REFERENCE: o1 tally published on the OpenAI website on September 12, 2024. Available at: https://openai.com/index/openai-o1-system-card/.
AI’s progression towards conflict
Majority of AI guidelines revolve around averting AI systems from causing harm. In instances of conflict, the calculation becomes more complex: how to guarantee AI-driven weaponry causes only the appropriate type of impact. A fresh New York Times commentary contended that the world isn’t prepared for the consequences of AI-infused weapon systems, illustrating how Ukrainian troops had to relinquish tanks because of kamikaze drone assaults—a sign of “the conclusion of a period of piloted mechanized warfare as we recognize it.” (Presently, the Ukrainians send unmanned tanks.)

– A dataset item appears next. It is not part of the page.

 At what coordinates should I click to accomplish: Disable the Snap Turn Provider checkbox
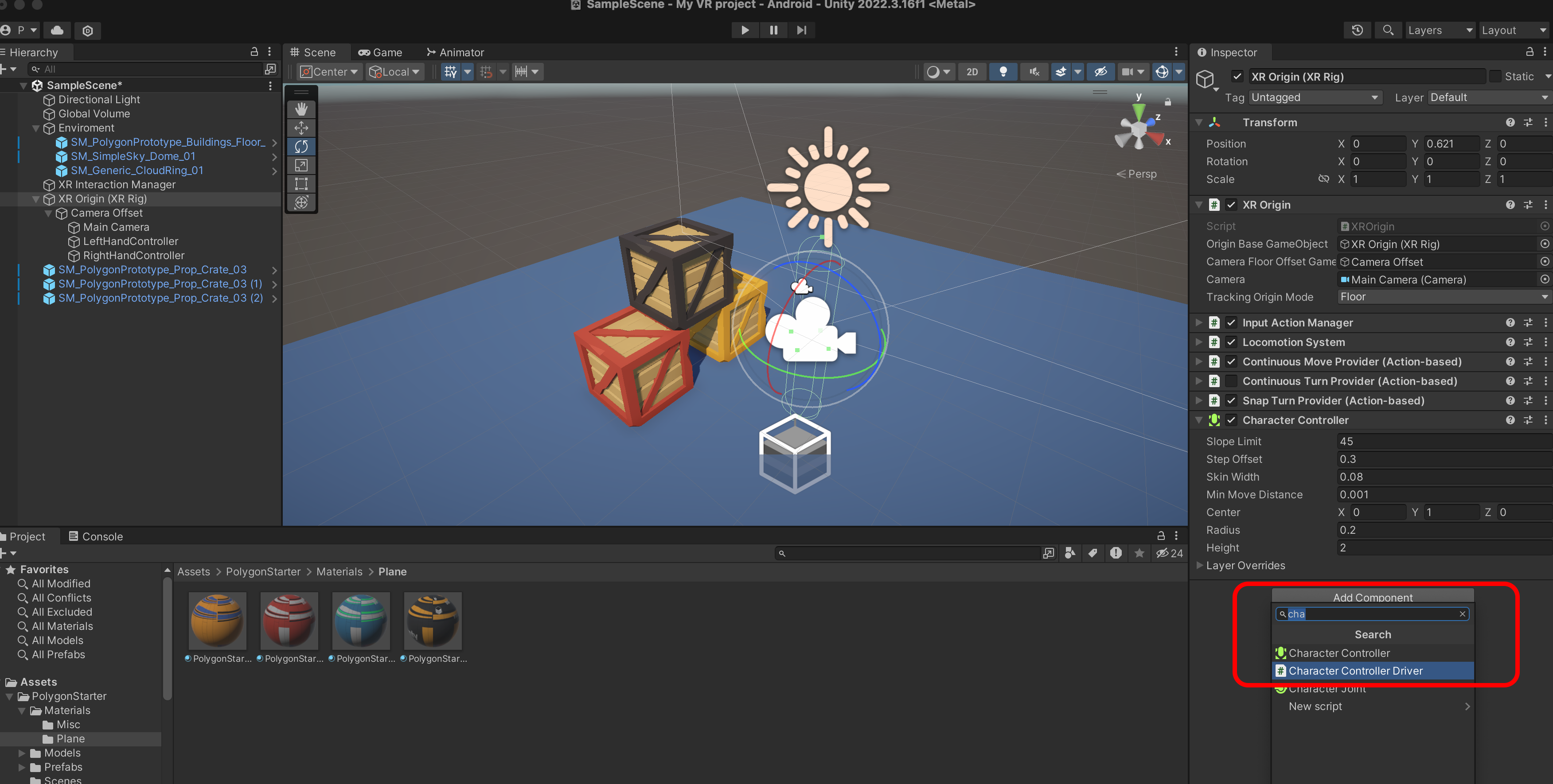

These concerns were at the forefront of thoughts for military and diplomatic figures that participated in the second REAIM Summit this September in South Korea. (REAIM signifies Responsible AI in the Military Domain.) The summit produced a Blueprint for Action delineating 20 principles for military AI usage, including the assertion that “Humans remain accountable and answerable for [AI] utilization and [the] consequences of Al applications in the military domain, and liability and answerability can never be transferred to machines.”
Not every nation supported the blueprint, prompting a provocative headline in the Times of India: “China refuses to sign agreement to prohibit AI from controlling nuclear weapons”. The reality is more nuanced, but REAIM highlights the crucial necessity of global powers harmonizing on how AI weapons will be utilized.
Collaborating for AI safety
The OASIS Open standards organization initiated the Coalition for Secure AI (CoSAI) this previous summer as a venue for technology sector members to collaborate on enhancing AI safety. Specific objectives comprise ensuring trust in AI and promoting responsible development by engineering systems that are inherently secure.
Other organizations are also bringing attention to best methodologies that businesses and AI consumers can depend on for AI safety regardless of the existence of legislation. A notable illustration is the Top 10 Checklist issued by the Open Worldwide Application Security Project (OWASP) earlier this year, which highlights principal risks associated with extensive language models (LLMs) and ways to mitigate them.
A considerable concern for many observers currently is the misleading manipulation of AI in elections, particularly with the U.S. Presidential campaigns rapidly approaching the conclusion. Back in March, almost two dozen corporations signed a pact to combat the deceitful use of AI in 2024 elections including Adobe, Amazon, Anthropic, Arm, ElevenLabs, Google, IBM, Inflection AI, LinkedIn, McAfee, Meta, Microsoft, Nota, OpenAI, Snap, Stability AI, TikTok, Truepic, X, and Trend Micro—another demonstration of the significance of collective action on AI safety.
[AI Menace Trends]
AI Menace Trends
DOJ apprehends Russian Lookalike domains
On September 4, the U.S. Department of Justice disclosed its takeover of 32 internet domains used to “secretly disseminate Russian government propaganda with the goal of diminishing international backing for Ukraine, boosting pro-Russian regulations and interests, and influencing voters in U.S. and foreign elections….” These operations were all part of an influence scheme labeled ‘Lookalike’ that infringed U.S. fund laundering and legal trademark statutes.
U.S. authorities are vigilant against misinformation, manipulation, and the deceptive exploitation of AI to skew the results of the upcoming November Presidential election. As per Fox News, U.S. Attorney General Merrick Garland is also targeting Russia’s state-run Russia Today (RT) media outlet, which Meta stated it was prohibiting from Facebook and Instagram on September 17 due to purported foreign interference.
“Let me refer to my risk encyclopedia…”
This August, MIT introduced a public AI Risk Repository to chart and categorize the continuously expanding AI risk landscape in an accessible and organized manner. The present version details over 700 risks based on more than 40 different frameworks and encompasses citations alongside two risk taxonomies: one causal (indicating when, how, and why risks transpire) and the other grounded on seven primary realms encompassing privacy and security, nefarious actors, misinformation, and more.
MIT mentions that the repository will be frequently updated to support research, curricula, audits, and policy formulation and offer all stakeholders a “universal frame of reference” for conversing about AI-linked risks.
Grok AI delves into X user data for clever ‘anti-woke’ results
X’s Grok AI was conceived to be an AI search aide with fewer limitations and fewer ‘woke’ sensitivities than other conversational agents. While distinctly ironic, it has proven to be more open-minded than some had anticipated—and contentious for an entirely different rationale. This summer, it emerged that X was automatically enrolling users to have their data educate Grok. This stirred dissatisfaction among European regulators and censure from individuals like NordVPN CTO Marijus Briedis, who informed WIRED that the action carries “significant privacy repercussions,” including “[the] ability to access and scrutinize potentially confidential or sensitive info… [and the] capability to generate imagery and content with minimal supervision.”